Em junho, a ANJL acusou a ABRAS de enganar o público em um vídeo publicado nas redes sociais da associação de supermercados, intitulado “História das Apostas”.
No vídeo, a ABRAS afirma que as apostas reguladas estão ligadas ao agravamento da insegurança alimentar no Brasil, afirmando que “cada real gasto em apostas leva a um prato a menos na mesa”.
A ANJL desistiu de sua ação judicial contra a associação de supermercados depois de instruir a entidade sobre os regulamentos rigorosos das apostas legais. O órgão disse que “a crítica ia além de agentes específicos, afetando o setor inteiro”.
No entanto, a ação judicial da ANJL no Brasil foi abandonada, após uma reunião com entidades de varejo na última quinta-feira (10 de julho) em São Paulo, em que as partes discutiram como promover um entendimento do setor de apostas regulamentadas no Brasil.
“Demonstramos à ABRAS e ao Instituto para o Desenvolvimento do Varejo (IDV), que também participaram da reunião, que o foco de todos deve ser o jogo ilegal”, disse o presidente da ANJL, Plínio Lemos Jorge.
“Os operadores que não estão autorizados a operar no Brasil não se preocupam com a integridade das apostas ou a proteção dos apostadores.”
Diálogo entre ANJL e setor varejista continuará
A reunião marcou a abertura de um diálogo entre os setores de apostas e varejo, com a presença do diretor executivo do Instituto Brasileiro de Jogo Responsável (IBJR), Fernando Vieira. O IBJR atua como uma segunda entidade comercial que abrange o setor dos jogos de azar on-line.
De acordo com a ANJL, a meta para discussões futuras é avançar conjuntamente em questões de interesse compartilhado, especialmente em relação à saúde financeira dos consumidores brasileiros, utilizando os aprendizados da reunião da semana passada.
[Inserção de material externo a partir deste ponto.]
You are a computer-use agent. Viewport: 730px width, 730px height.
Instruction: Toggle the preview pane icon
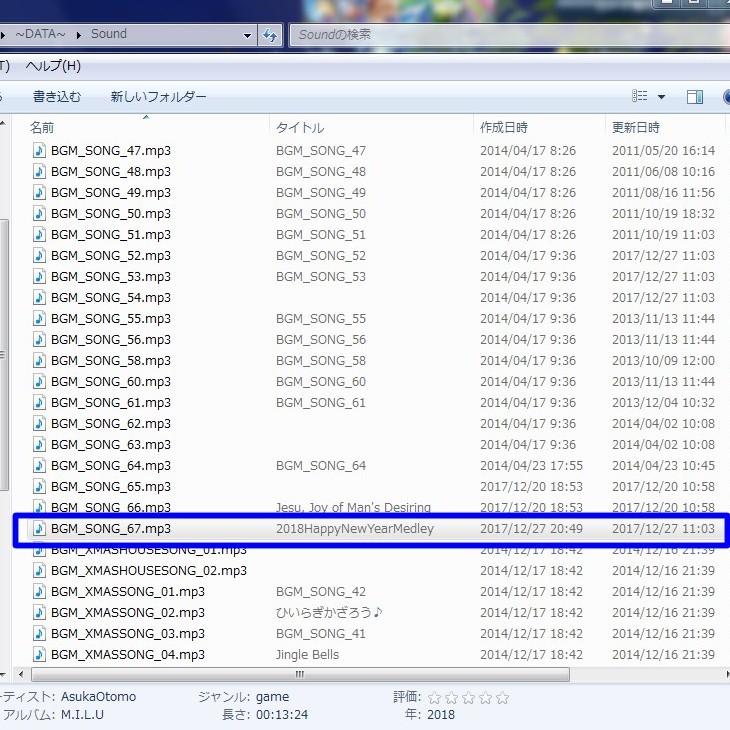coord(695,97)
“Chegamos a esse entendimento e vamos aprofundar essas discussões em reuniões futuras”, acrescentou Lemos Jorge.
No entanto, os dois lados não conseguiram chegar a um acordo sobre o polêmico tema da publicidade de apostas no Brasil.
Em maio, o Senado aprovou uma série de novas restrições de anúncios, entre as quais proibições de marketing durante eventos esportivos ao vivo e o uso de celebridades, para além de marcos regulatórios.
O setor varejista tem interesse na restrição da publicidade de apostas, enquanto o setor de jogos de azar adverte que mais restrições apenas impulsionarão o mercado negro.
Na reunião, o presidente do IBJR, Fernando Vieira, destacou que cerca de 80% dos apostadores não conseguem distinguir um operador licenciado de um ilegal, e que é a publicidade que trará uma solução para este problema.
ANJL e IBJR unem forças
Na semana passada, a ANJL formalizou oficialmente o seu acordo de cooperação com o IBJR em meio à ameaça de novas restrições de publicidade e ao aumento na alíquota do imposto.
Essa medida, realizada em coordenação com a Secretaria de Prêmios e Apostas, une as duas maiores associações comerciais de jogos de azar do país.
As duas organizações estão alinhadas em seu objetivo principal de proteger a sustentabilidade do mercado de apostas regulamentado do Brasil.
Fernando declarou: “A consolidação dessa parceria representa uma resposta concreta aos desafios que ameaçam o ambiente regulado no Brasil.”